But Little Lulu offered something that no other comic book or tv program or movie of the 1960s had: cute boys running around completely nude. Stylized, cartoon nudity, but still exciting for a preteen who had a vivid enough imagination to fill in the blanks.

I didn't know that I was reading reprints of comics written by John Stanley in the 1950s, and originally based on single-panel strips published in the Saturday Evening Post.  So, like Out Our Way,I was mesmerized by this kid world so different from my own.

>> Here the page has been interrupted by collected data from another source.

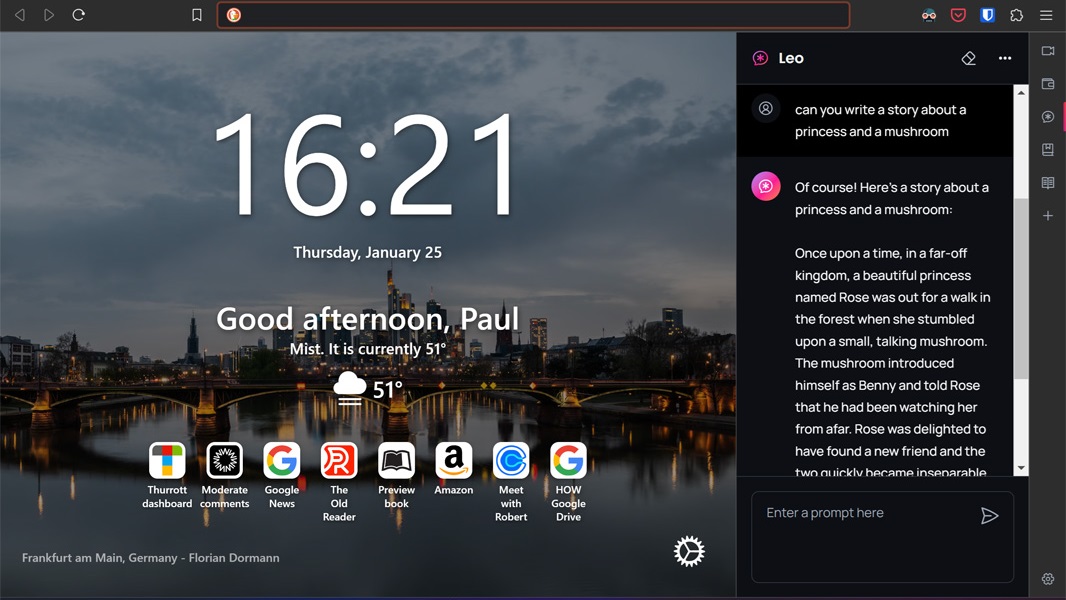The image size is (1066, 600).
Task: Add a new item to sidebar
Action: tap(1048, 216)
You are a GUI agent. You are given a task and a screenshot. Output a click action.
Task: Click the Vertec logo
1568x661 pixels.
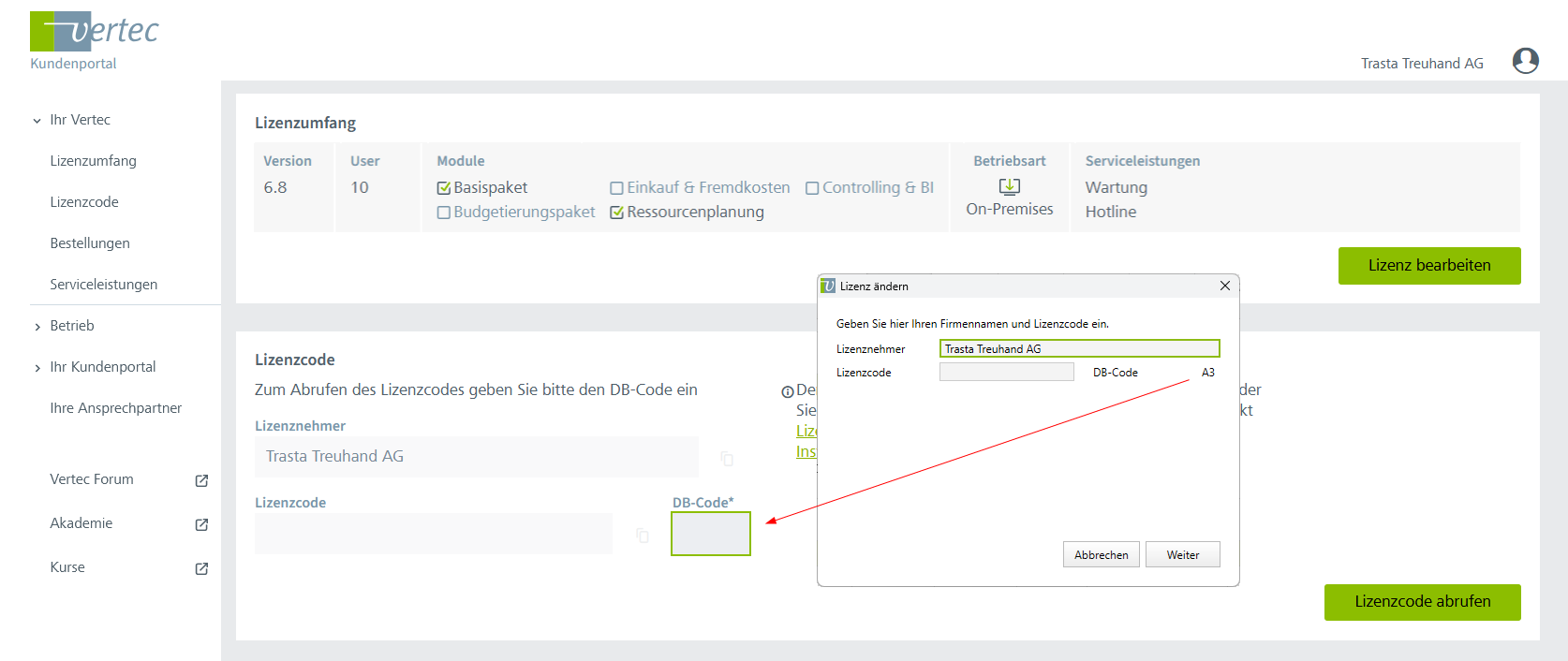pyautogui.click(x=95, y=32)
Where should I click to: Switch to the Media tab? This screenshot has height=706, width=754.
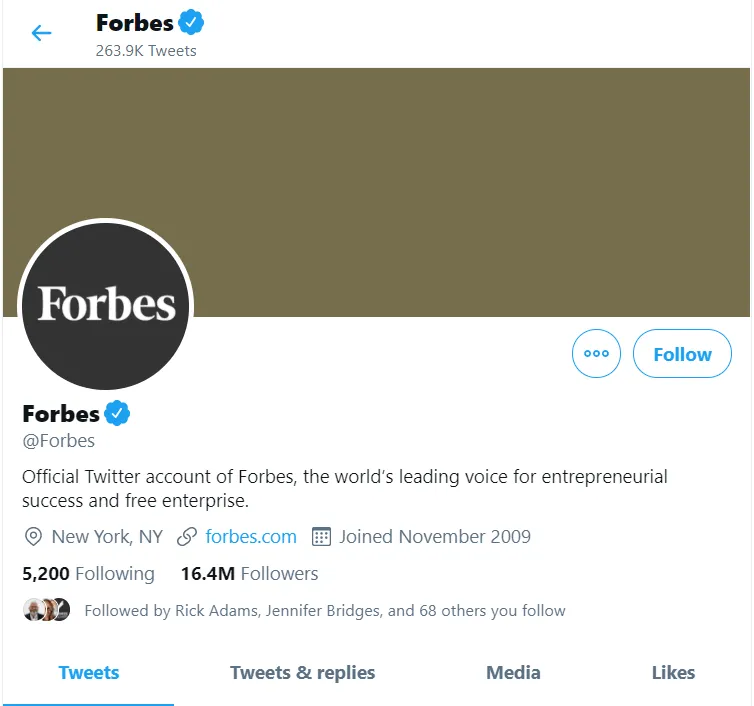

1. At Denkmann Elementary School, boy-girl friendships were discouraged, but Lulu Moppet had friends of both sexes: the self-assured Tubby (left); timid Annie and her brother Iggy (right); spoiled rich kid Wilbur; the haughty Gloria.

2. Some of the plots involved Tubby wanting to kiss Gloria or Lulu getting valentines from boys, but not many; mostly boys and girls were completely oblivious to heterosexual desire, a pleasant surcease of the girl-crazy boys on tv during the 1960s.






3. There was little of the gender segregation of my grade school.  Boys had no qualms about appearing in girls' clothing.  Girls excelled at boy-only pursuits.

4. They had remarkable freedom to go wherever they liked without parental supervision.

5. They lived in a urban neighborhood, a short walk from downtown shops that were curiously specialized (meat, vegetables, bread, and candy all in different stores).  There were also woods, a lake, caves, and a swamp nearby; the beach was a short bus ride away.



6. There were many inexplicable dangers.  Spankings, often for things they didn't do.  Truant officers who wouldn't listen to reason. Goblins who stole your identity.  Parental abandonment ("I found a little boy I like better, so you'll have to leave").  A witch who would turn you into a stone or a lead pipe and leave you, immobile and helpless, forever.

These dangers mirrored those of gay kids who tried to negotiate the straight world, following  nonsensical rules, knowing that the slightest slip-up would mean disaster.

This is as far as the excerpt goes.